Pixel coordinate grounding data:

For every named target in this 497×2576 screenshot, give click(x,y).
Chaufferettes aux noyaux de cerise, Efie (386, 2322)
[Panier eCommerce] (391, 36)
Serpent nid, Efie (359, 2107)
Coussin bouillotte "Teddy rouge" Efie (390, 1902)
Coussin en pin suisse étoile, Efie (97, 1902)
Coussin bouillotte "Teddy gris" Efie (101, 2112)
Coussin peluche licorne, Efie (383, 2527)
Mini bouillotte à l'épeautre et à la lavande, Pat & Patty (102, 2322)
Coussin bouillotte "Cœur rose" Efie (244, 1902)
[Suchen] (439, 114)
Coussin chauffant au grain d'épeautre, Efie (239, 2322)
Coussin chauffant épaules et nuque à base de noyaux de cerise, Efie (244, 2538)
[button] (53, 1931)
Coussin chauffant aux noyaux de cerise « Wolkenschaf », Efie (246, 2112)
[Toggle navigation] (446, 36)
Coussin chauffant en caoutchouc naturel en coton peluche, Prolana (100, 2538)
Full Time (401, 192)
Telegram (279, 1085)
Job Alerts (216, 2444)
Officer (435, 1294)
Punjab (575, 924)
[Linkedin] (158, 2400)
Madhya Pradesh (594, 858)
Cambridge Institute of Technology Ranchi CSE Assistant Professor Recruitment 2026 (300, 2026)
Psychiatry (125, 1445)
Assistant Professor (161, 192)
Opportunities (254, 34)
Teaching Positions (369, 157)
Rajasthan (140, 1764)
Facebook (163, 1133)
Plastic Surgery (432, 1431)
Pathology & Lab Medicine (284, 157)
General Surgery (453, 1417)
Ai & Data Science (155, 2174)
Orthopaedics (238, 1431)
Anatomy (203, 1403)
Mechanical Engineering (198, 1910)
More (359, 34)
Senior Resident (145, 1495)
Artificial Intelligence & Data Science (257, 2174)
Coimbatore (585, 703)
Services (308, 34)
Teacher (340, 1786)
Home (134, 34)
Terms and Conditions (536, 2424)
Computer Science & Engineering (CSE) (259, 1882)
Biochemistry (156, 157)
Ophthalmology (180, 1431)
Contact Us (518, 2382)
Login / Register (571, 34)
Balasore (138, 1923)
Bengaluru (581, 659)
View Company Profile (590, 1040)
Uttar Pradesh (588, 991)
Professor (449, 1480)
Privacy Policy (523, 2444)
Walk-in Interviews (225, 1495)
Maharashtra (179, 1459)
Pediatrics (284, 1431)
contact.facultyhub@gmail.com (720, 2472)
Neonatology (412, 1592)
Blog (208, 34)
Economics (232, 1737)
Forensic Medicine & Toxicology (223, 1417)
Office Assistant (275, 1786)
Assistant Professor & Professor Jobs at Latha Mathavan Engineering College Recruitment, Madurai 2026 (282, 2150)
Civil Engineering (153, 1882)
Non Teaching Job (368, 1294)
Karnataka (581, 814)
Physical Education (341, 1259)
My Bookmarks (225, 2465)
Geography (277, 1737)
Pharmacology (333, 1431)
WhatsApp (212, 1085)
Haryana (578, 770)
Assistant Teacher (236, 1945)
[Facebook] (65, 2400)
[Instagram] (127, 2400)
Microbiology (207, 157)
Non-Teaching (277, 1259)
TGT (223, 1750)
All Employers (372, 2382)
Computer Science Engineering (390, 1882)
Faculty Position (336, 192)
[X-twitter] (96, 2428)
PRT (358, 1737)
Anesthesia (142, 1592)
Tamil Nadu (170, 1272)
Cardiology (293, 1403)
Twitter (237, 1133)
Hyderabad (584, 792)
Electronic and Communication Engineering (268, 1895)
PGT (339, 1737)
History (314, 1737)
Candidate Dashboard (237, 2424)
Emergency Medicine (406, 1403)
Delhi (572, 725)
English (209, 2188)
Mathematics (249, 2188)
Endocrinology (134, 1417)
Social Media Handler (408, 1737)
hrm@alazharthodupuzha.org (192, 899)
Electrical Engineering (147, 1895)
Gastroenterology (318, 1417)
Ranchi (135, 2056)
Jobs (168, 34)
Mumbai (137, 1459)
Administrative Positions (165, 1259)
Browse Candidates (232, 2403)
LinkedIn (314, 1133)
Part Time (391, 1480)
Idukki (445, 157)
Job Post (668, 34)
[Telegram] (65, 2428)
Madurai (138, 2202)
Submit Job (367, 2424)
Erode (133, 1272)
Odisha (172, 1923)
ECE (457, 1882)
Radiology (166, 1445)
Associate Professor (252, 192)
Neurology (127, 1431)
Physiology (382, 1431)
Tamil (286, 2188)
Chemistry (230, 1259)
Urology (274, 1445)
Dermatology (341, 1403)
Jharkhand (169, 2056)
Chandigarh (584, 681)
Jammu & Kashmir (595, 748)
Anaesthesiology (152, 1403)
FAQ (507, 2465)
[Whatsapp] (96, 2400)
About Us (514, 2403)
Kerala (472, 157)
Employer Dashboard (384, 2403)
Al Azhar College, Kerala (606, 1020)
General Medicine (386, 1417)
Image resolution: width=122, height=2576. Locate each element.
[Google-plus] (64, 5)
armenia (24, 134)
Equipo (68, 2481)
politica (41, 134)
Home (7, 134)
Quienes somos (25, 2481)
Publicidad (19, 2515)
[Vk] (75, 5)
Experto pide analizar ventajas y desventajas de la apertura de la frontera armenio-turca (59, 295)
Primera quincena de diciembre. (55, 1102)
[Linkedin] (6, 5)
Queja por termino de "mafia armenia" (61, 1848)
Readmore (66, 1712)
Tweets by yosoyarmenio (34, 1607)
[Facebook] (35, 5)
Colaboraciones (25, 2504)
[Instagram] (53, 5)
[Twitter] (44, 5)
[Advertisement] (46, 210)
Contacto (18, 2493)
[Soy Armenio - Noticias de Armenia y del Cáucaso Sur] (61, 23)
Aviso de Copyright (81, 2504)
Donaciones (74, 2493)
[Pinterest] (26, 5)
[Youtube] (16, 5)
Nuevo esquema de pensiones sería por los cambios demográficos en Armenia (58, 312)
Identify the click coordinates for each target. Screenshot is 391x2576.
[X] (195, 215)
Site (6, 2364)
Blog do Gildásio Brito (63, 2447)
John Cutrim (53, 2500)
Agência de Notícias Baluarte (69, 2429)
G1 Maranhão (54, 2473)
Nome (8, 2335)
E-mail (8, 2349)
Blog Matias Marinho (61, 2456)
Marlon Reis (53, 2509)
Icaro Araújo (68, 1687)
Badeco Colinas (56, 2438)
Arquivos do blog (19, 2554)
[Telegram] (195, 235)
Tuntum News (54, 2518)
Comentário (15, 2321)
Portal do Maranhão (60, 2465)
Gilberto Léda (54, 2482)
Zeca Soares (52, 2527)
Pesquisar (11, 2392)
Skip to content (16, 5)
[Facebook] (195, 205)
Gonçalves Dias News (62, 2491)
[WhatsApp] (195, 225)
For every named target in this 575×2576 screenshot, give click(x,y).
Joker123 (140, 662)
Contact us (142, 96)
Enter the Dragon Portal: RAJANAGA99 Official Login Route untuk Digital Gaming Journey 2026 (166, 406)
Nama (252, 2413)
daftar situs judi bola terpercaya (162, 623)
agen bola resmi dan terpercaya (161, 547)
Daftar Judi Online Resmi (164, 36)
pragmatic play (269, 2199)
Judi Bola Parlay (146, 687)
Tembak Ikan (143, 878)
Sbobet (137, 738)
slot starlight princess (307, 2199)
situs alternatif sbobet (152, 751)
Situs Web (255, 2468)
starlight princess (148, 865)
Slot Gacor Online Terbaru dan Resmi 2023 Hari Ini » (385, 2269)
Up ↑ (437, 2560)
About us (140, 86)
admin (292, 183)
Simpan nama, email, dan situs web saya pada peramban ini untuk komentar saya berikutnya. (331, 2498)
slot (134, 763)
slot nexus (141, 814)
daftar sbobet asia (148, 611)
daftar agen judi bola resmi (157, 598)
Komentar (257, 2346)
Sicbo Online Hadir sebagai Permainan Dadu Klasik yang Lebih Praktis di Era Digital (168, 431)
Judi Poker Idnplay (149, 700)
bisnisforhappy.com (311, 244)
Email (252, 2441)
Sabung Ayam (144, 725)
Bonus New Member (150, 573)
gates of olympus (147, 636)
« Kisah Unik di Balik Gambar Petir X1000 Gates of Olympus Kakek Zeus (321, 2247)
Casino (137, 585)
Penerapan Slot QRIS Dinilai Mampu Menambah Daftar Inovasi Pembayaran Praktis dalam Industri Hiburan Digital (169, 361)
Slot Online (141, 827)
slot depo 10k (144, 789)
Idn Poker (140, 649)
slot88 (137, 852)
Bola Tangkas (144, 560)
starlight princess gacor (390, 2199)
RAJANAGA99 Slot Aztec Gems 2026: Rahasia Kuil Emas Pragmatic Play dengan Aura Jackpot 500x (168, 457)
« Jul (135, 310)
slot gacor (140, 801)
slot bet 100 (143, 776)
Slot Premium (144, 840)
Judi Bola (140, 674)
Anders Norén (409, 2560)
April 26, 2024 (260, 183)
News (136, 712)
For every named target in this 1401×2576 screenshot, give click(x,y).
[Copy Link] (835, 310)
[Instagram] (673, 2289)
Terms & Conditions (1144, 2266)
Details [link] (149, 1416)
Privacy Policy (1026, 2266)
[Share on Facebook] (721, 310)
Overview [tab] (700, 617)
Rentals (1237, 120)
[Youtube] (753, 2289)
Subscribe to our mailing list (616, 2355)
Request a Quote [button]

Exercise details: All lines above between those holding "[Vk] (75, 5)" and "Icaro Araújo (68, 1687)", inclusive, must be set down unchanged, and no other line may be included.

Written solution:
[Vk] (75, 5)
Experto pide analizar ventajas y desventajas de la apertura de la frontera armenio-turca (59, 295)
Primera quincena de diciembre. (55, 1102)
[Linkedin] (6, 5)
Queja por termino de "mafia armenia" (61, 1848)
Readmore (66, 1712)
Tweets by yosoyarmenio (34, 1607)
[Facebook] (35, 5)
Colaboraciones (25, 2504)
[Instagram] (53, 5)
[Twitter] (44, 5)
[Advertisement] (46, 210)
Contacto (18, 2493)
[Soy Armenio - Noticias de Armenia y del Cáucaso Sur] (61, 23)
Aviso de Copyright (81, 2504)
Donaciones (74, 2493)
[Pinterest] (26, 5)
[Youtube] (16, 5)
Nuevo esquema de pensiones sería por los cambios demográficos en Armenia (58, 312)
Identify the click coordinates for each target. Screenshot is 391x2576.
[X] (195, 215)
Site (6, 2364)
Blog do Gildásio Brito (63, 2447)
John Cutrim (53, 2500)
Agência de Notícias Baluarte (69, 2429)
G1 Maranhão (54, 2473)
Nome (8, 2335)
E-mail (8, 2349)
Blog Matias Marinho (61, 2456)
Marlon Reis (53, 2509)
Icaro Araújo (68, 1687)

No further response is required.